:: Text provided ::

__________________________________________________

Florida has a new abortion ban after 6 weeks, but it can't go into effect yet
TALLAHASSEE, Fla. — The Republican-dominated Florida Legislature on Thursday approved a ban on abortions after six weeks of pregnancy, a proposal signed into law later in the day by GOP Gov. Ron DeSantis as he prepares for an expected presidential run.
The ban gives DeSantis a key political victory among Republican primary voters as he prepares to launch a presidential candidacy built on his national brand as a conservative standard bearer.
The governor's office said in a statement late Thursday that he had signed the legislation.
The six-week ban will take effect only if the state's current 15-week ban is upheld in an ongoing legal challenge that is before the state Supreme Court, which is controlled by conservatives.
The policy would have wider implications for abortion access throughout the South in the wake of the U.S. Supreme Court's decision last year overturning Roe v. Wade and leaving decisions about abortion access to states. Alabama, Louisiana and Mississippi have banned abortion at all stages of pregnancy, while Georgia forbids the procedure after cardiac activity can be detected, which is around six weeks.
"We have the opportunity to lead the national debate about the importance of protecting life and giving every child the opportunity to be born and find his or her purpose," said Republican Rep. Jenna Persons-Mulicka, who carried the bill in the House.
Democrats and abortion-rights groups have criticized Florida's proposal as extreme.
"This ban would prevent four million Florida women of reproductive age from accessing abortion care after six weeks — before many women even know they're pregnant," White House press secretary Karine Jean-Pierre said in a statement issued after Thursday's vote. "This ban would also impact the nearly 15 million women of reproductive age who live in abortion-banning states throughout the South, many of whom have previously relied on travel to Florida as an option to access care."
The law contains some exceptions, including to save the woman's life. Abortions for pregnancies involving rape or incest would be allowed until 15 weeks of pregnancy, provided a woman has documentation such as a restraining order or police report. DeSantis has called the rape and incest provisions sensible.

__________________________________________________

:: Exercise objective ::
Extend the news report on Florida's six-week abortion ban, beginning after its final sentence.

__________________________________________________

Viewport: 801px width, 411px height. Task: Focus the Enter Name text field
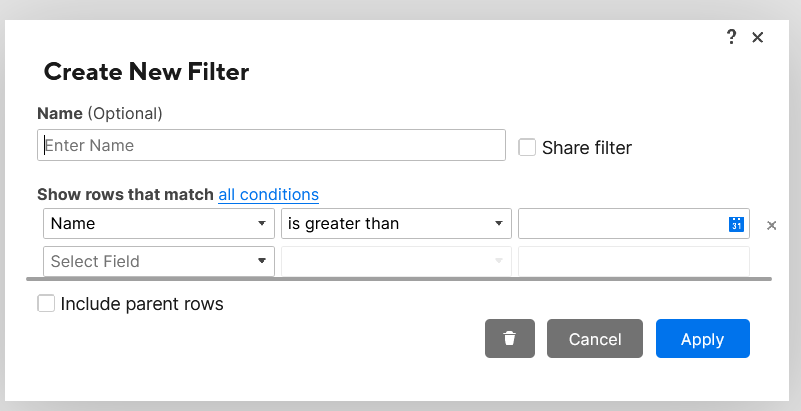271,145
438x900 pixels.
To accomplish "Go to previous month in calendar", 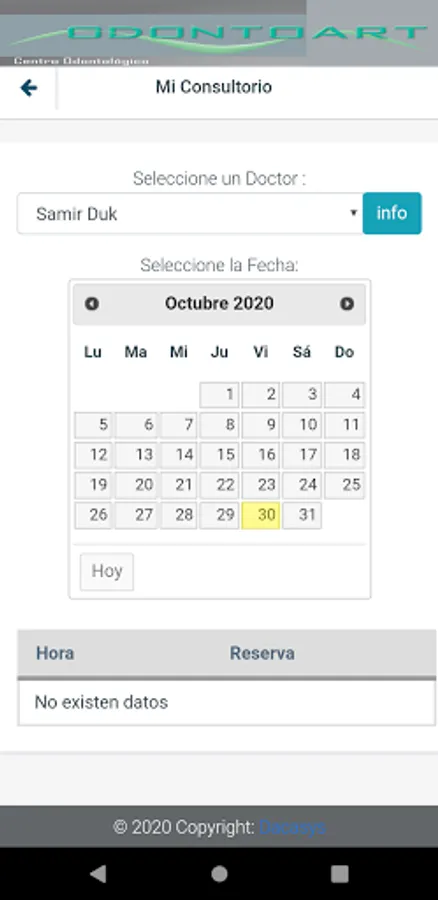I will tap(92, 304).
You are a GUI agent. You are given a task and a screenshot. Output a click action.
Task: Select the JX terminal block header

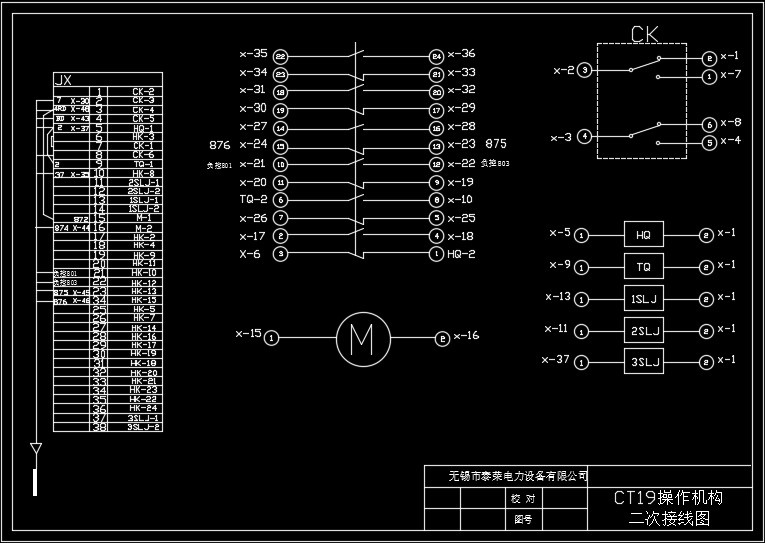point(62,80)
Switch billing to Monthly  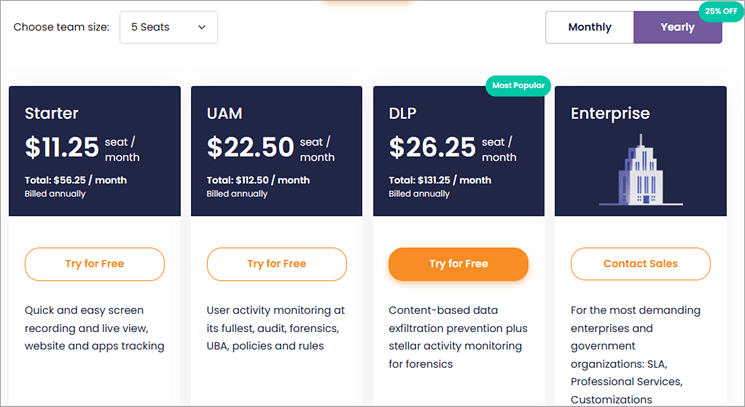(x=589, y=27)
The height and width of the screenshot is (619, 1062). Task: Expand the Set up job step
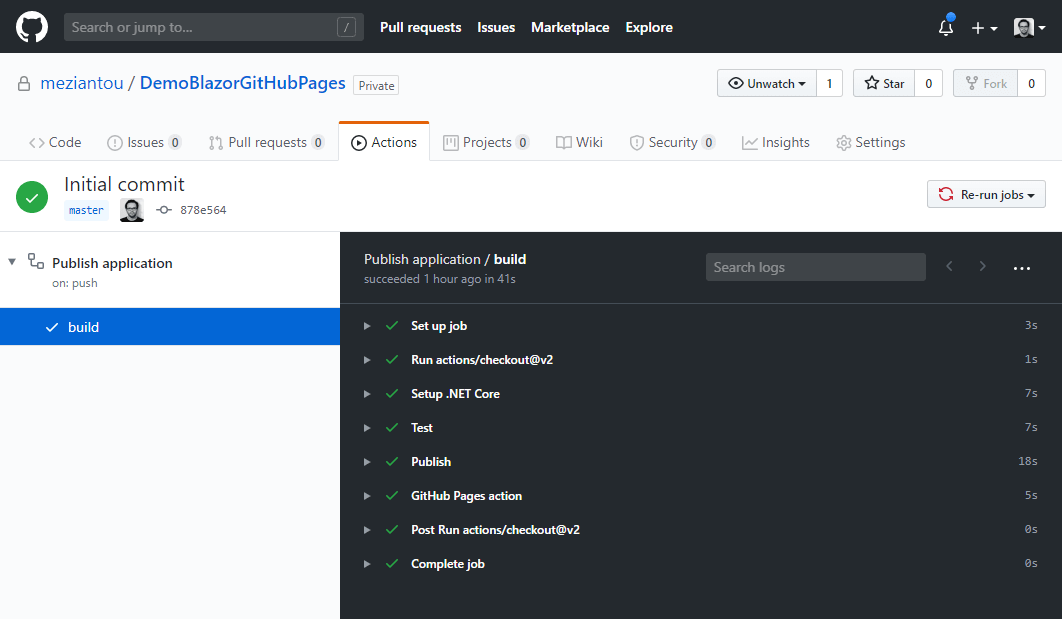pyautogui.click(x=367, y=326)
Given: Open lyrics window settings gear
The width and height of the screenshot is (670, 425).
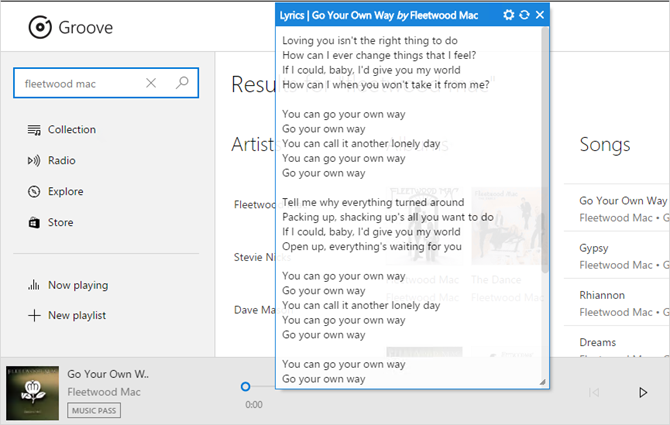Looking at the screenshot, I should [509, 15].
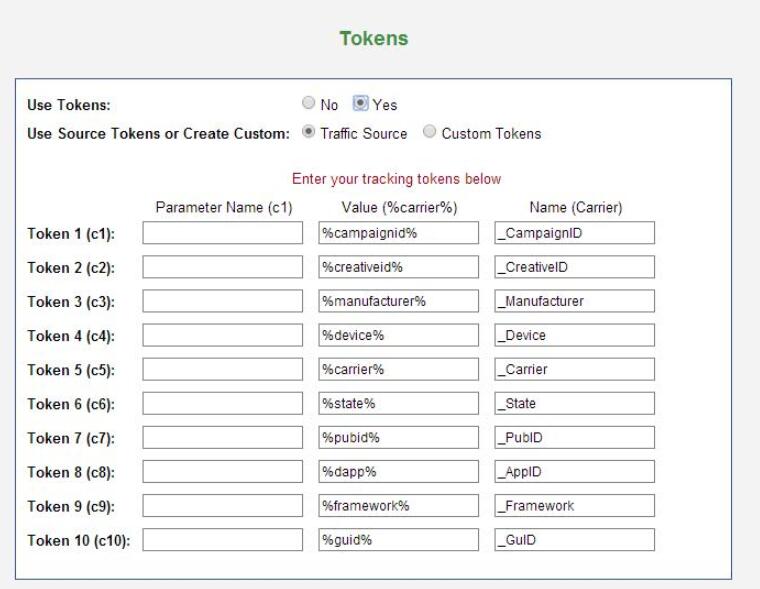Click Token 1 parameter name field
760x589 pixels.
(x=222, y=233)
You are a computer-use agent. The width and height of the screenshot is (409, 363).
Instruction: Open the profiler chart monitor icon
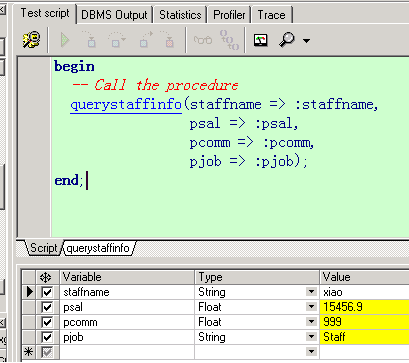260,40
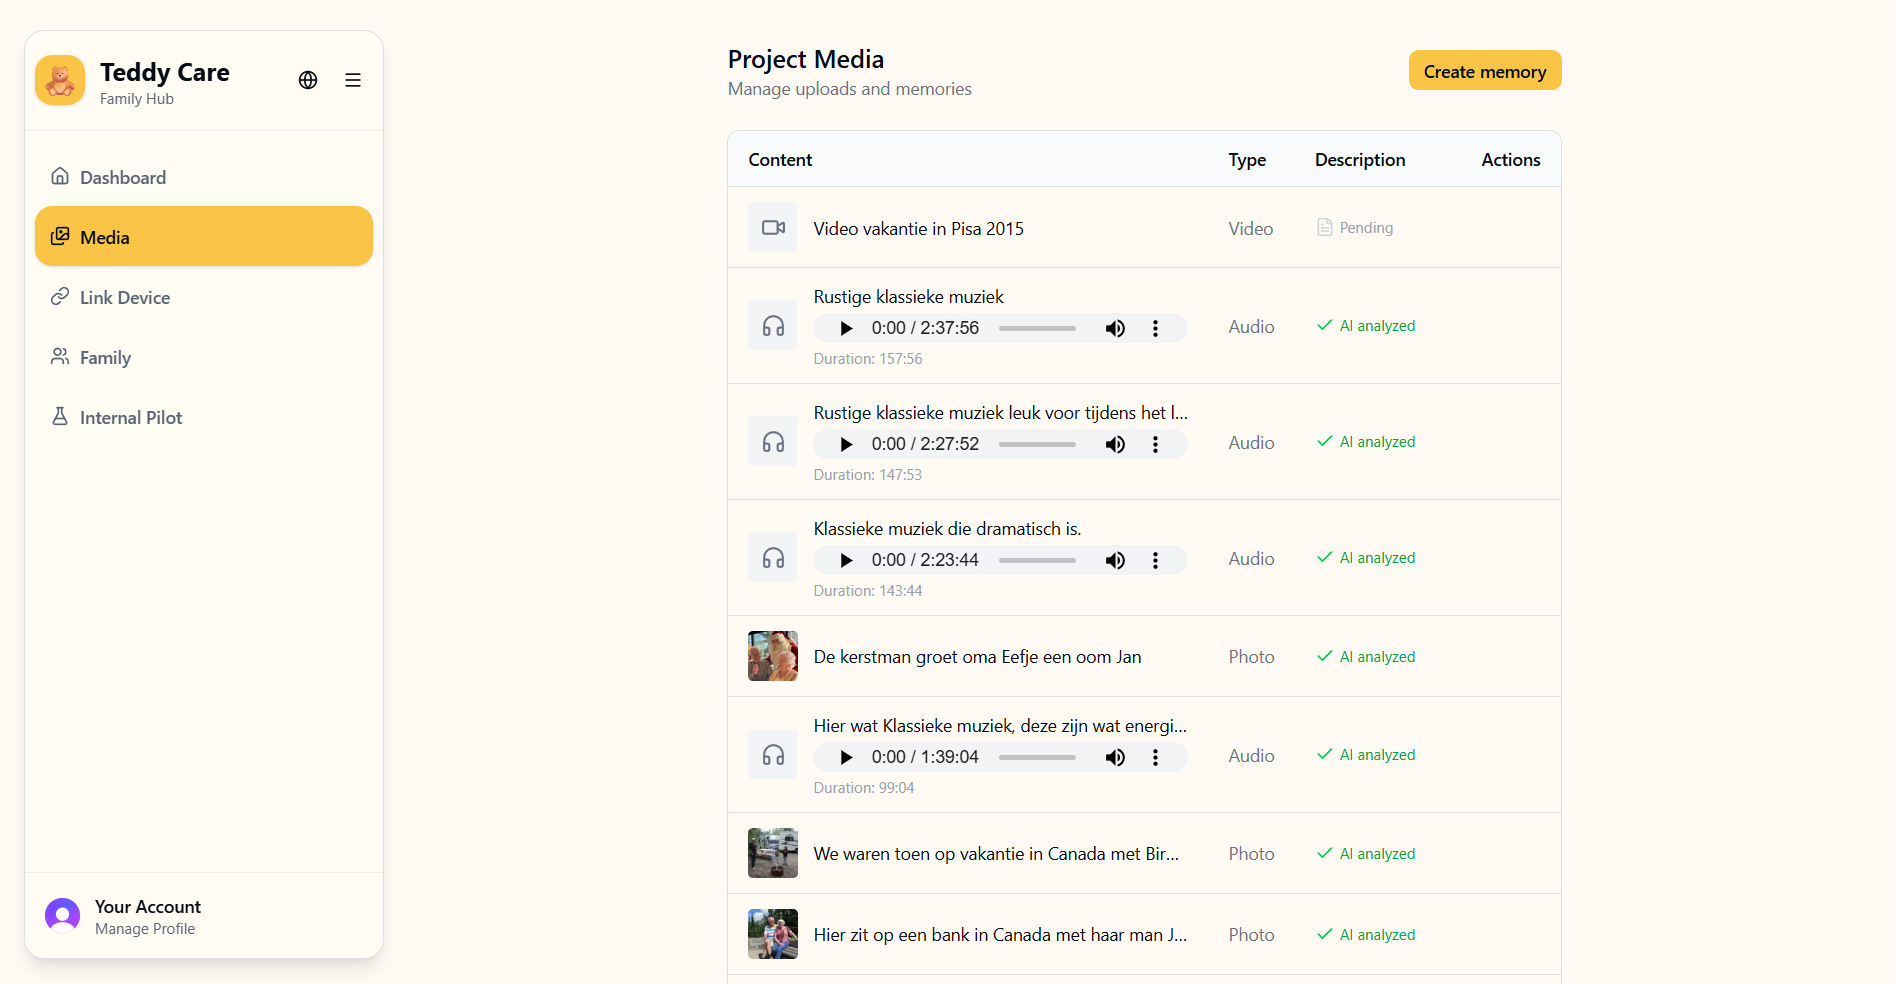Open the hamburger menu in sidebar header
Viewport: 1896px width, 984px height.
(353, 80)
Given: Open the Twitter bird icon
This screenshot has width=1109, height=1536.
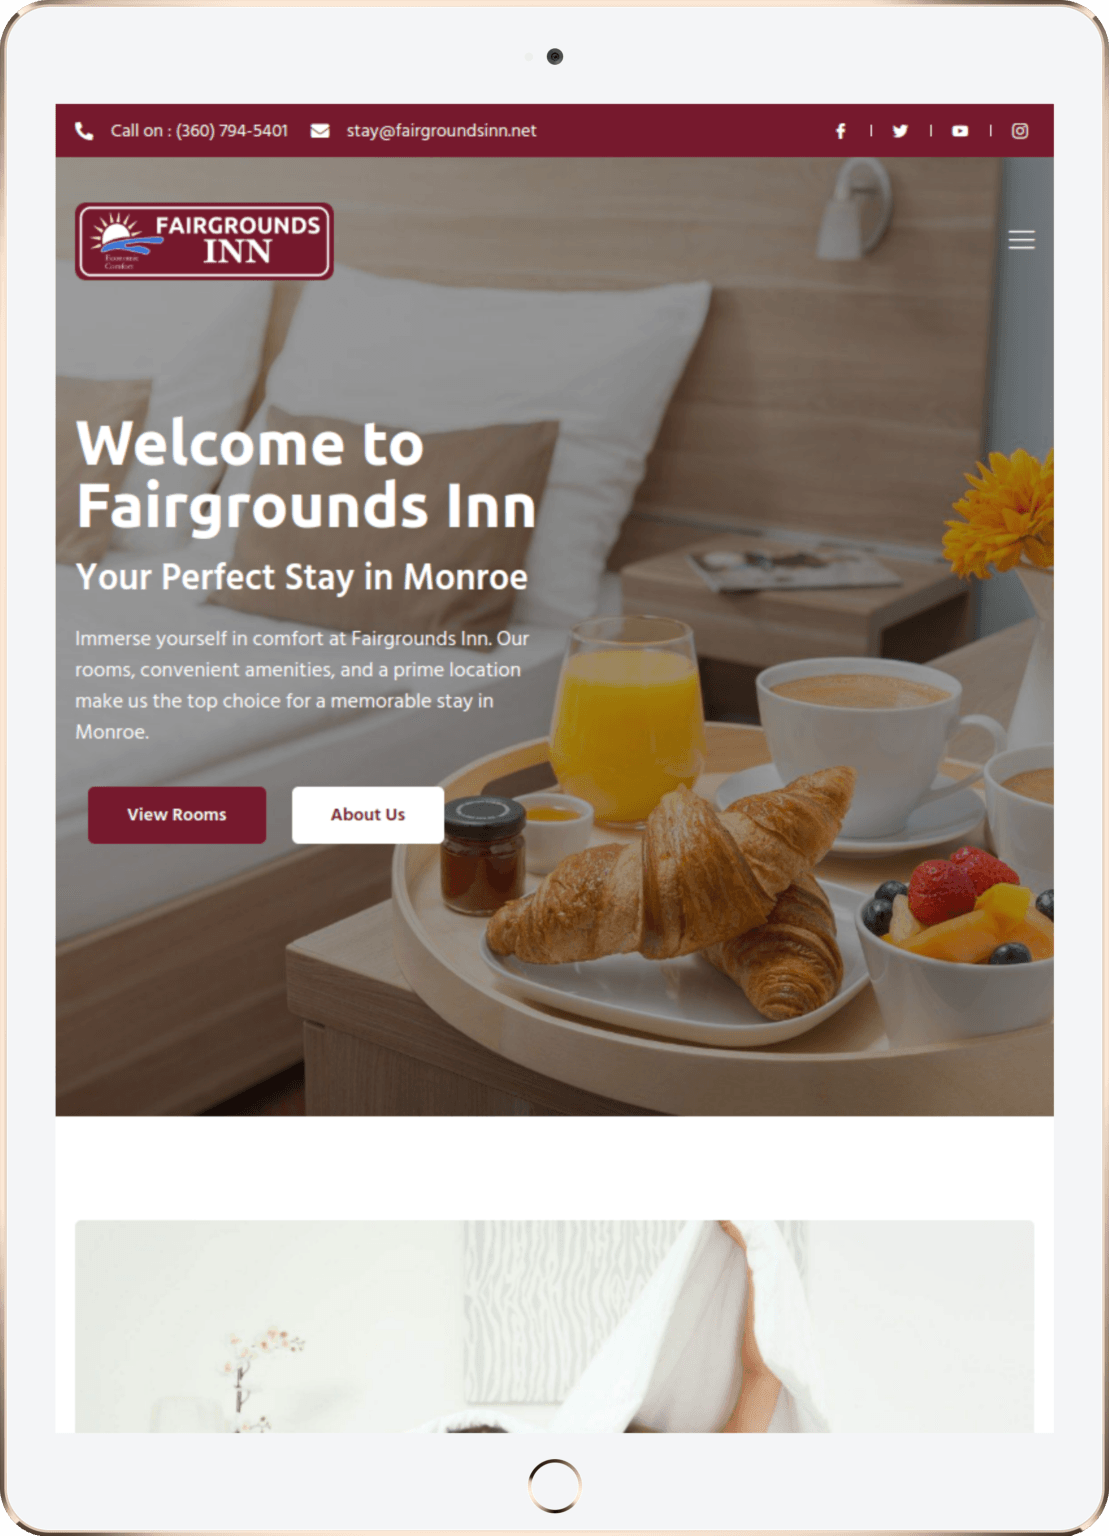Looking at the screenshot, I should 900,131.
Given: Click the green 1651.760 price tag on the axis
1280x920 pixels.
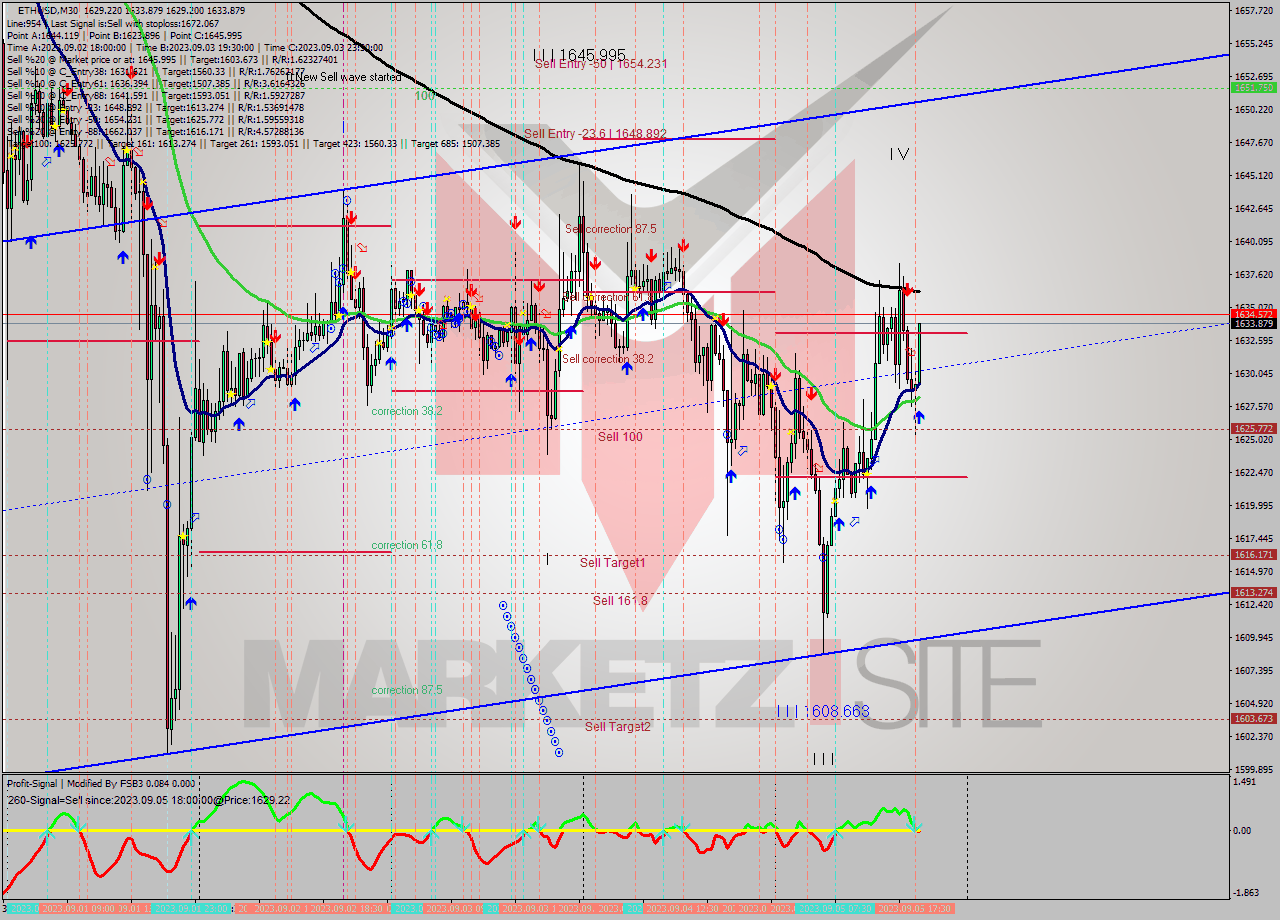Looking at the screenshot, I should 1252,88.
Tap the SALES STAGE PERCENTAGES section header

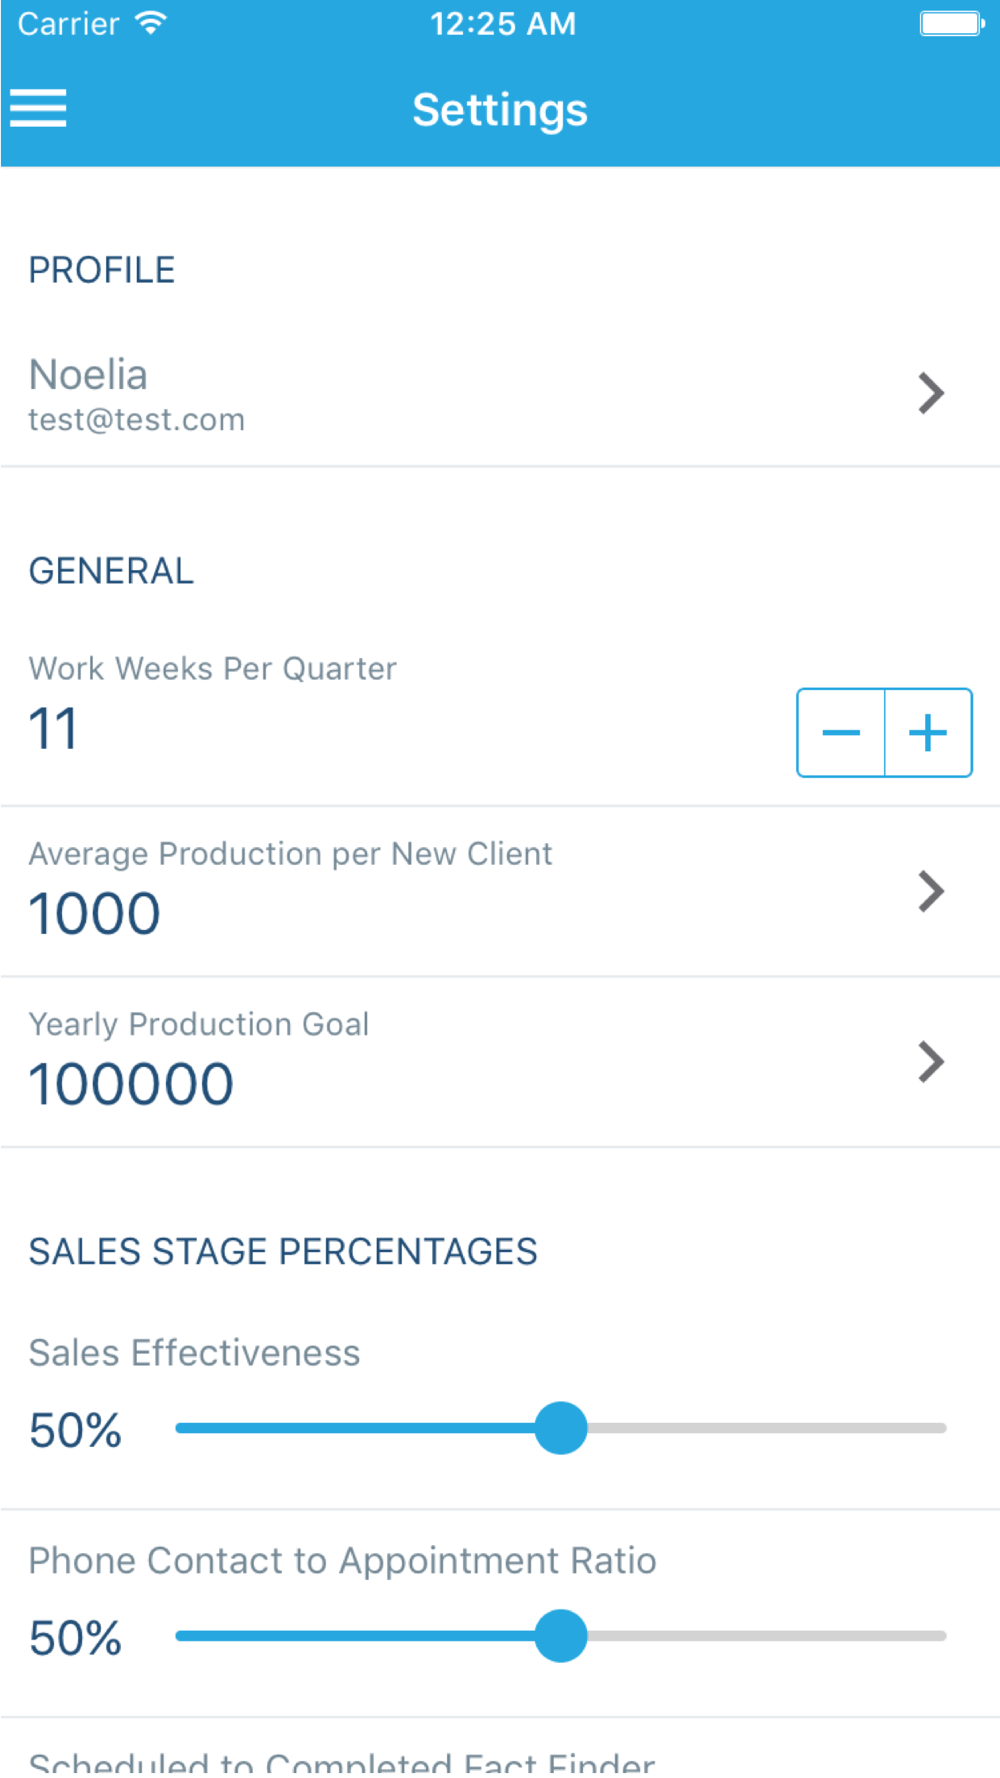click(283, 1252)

__________________________________________________

:: Result for this task ::
Drugs used in medication-induced abortions — which make up the majority of those provided nationally — could be dispensed only in person or by a physician under the Florida law. Separately, nationwide access to the abortion pill mifepristone is being challenged in court.
"I can't think of any bill that's going to provide more protections to more people who are more vulnerable than this piece of legislation," said Republican Rep. Mike Beltran, who said the bill's exceptions and six-week timeframe represented a compromise.
Abortion bans are popular among some religious conservatives who are part of the GOP voting base, but the issue has motivated many others to vote for Democrats. Republicans in recent weeks and months have suffered defeats in elections centered on abortion access in states such as Kentucky, Michigan and Wisconsin.
"Have we learned nothing?" House Democratic Minority Leader Fentrice Driskell said of recent elections in other states. "Do we not listen to our constituents and to the people of Florida and what they are asking for?"
DeSantis, who often places himself on the front lines of culture war issues, had said he backs the six-week ban but had appeared uncharacteristically tepid on the bill. He has often said, "We welcome pro-life legislation," when asked about the policy.
DeSantis is expected to announce his presidential candidacy after the session ends in May, with his potential White House run in part buoyed by the conservative policies approved by the Republican supermajority in the Statehouse this year.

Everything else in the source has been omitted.